Now I have to struggle whether or not to start transitioning to RF..


----------



## Mt Spokane Photography (Dec 11, 2020)

Lots of adapters are available online, all 3 camera stores in the Seattle area had all 3 Canon adapters last week when I checked. The super sized Stores like Amazon, B&H, Adorama are sold out but many more ordinary stores have them. 

A person looking for the adapters can take the Canon approved Dealers list and look for dealers in your state or adjacent ones and likely find a store that has them. The Seattle area stores seldom come up in a internet search but are reasonably large stores and often have stock when others don't. Unfortunately, there are no longer and Canon authorized dealers now in Spokane. The store in Spokane that had sold cameras for the last 117 years has stopped selling them and now does high end audio-video commercially or for residences. They do sell AV retail in 2 stores. A small store in nearby Idaho that sold pro model Canon for many many years was also dropped by Canon.

Its a sign of the times.


----------



## jayphotoworks (Dec 14, 2020)

Mt Spokane Photography said:


> Lots of adapters are available online, all 3 camera stores in the Seattle area had all 3 Canon adapters last week when I checked. The super sized Stores like Amazon, B&H, Adorama are sold out but many more ordinary stores have them.
> 
> A person looking for the adapters can take the Canon approved Dealers list and look for dealers in your state or adjacent ones and likely find a store that has them. The Seattle area stores seldom come up in a internet search but are reasonably large stores and often have stock when others don't. Unfortunately, there are no longer and Canon authorized dealers now in Spokane. The store in Spokane that had sold cameras for the last 117 years has stopped selling them and now does high end audio-video commercially or for residences.
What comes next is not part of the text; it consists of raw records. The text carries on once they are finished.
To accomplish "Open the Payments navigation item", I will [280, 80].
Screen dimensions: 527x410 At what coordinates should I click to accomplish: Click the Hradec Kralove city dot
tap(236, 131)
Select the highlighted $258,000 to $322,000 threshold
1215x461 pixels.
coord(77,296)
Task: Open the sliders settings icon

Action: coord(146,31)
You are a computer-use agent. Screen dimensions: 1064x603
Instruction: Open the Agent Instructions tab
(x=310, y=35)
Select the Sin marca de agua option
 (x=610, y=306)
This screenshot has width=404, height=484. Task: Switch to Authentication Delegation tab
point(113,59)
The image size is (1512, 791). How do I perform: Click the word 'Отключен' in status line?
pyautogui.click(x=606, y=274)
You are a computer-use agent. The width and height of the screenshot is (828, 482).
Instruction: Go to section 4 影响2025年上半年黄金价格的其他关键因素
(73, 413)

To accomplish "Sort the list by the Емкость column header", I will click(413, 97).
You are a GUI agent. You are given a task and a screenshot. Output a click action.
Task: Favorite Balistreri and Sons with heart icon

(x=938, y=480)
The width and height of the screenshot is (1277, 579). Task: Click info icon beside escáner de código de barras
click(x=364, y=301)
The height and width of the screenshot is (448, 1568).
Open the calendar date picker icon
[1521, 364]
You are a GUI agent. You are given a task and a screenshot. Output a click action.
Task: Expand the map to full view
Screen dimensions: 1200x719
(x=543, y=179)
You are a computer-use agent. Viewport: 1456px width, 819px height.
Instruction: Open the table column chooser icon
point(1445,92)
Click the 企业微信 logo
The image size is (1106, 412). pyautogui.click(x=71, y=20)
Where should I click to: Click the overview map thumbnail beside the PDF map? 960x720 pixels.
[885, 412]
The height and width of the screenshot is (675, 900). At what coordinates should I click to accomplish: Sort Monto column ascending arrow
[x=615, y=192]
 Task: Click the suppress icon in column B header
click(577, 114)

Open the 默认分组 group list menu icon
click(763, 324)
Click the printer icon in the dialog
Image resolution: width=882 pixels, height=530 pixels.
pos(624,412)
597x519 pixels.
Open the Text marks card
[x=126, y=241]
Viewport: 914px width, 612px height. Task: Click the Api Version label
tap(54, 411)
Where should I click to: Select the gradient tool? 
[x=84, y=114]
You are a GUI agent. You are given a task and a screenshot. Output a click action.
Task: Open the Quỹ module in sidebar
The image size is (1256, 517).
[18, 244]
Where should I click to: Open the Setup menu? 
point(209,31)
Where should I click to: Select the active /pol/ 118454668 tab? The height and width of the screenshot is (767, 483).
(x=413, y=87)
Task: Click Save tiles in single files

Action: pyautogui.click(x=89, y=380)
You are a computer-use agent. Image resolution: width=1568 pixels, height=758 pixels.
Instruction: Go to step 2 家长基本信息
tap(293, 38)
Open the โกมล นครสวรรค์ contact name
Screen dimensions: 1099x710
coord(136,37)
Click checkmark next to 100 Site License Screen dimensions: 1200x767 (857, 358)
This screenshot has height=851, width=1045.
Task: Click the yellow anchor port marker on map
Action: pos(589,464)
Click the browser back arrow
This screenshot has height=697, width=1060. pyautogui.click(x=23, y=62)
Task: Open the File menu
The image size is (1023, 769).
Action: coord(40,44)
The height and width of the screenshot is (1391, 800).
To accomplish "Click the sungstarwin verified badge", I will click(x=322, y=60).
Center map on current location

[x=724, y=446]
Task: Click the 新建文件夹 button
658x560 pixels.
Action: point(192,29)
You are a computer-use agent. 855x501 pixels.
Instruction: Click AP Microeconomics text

They do sell AV retail in 2 stores. A small store in nearby Idaho that sold pro model Canon for many many years was also dropped by Canon.
> 
> Its a sign of the times.



Yes, local dealers are probably a better bet, but my two go-to dealers in Toronto didn't have these items for months either. FWIW, the ND filter itself is almost $400 CAD and since they seem to be so delicate, I may just end up keeping the vari-nd in the drop-in adapter and keeping the basic rf-ef adapter and swap the adapters back and forth when I don't need the nd instead of fumbling with the filter itself in the field and damaging it. Breakthrough photography also seem to have a much wider offering at a much lower price point, if they can ever get their product to market..


----------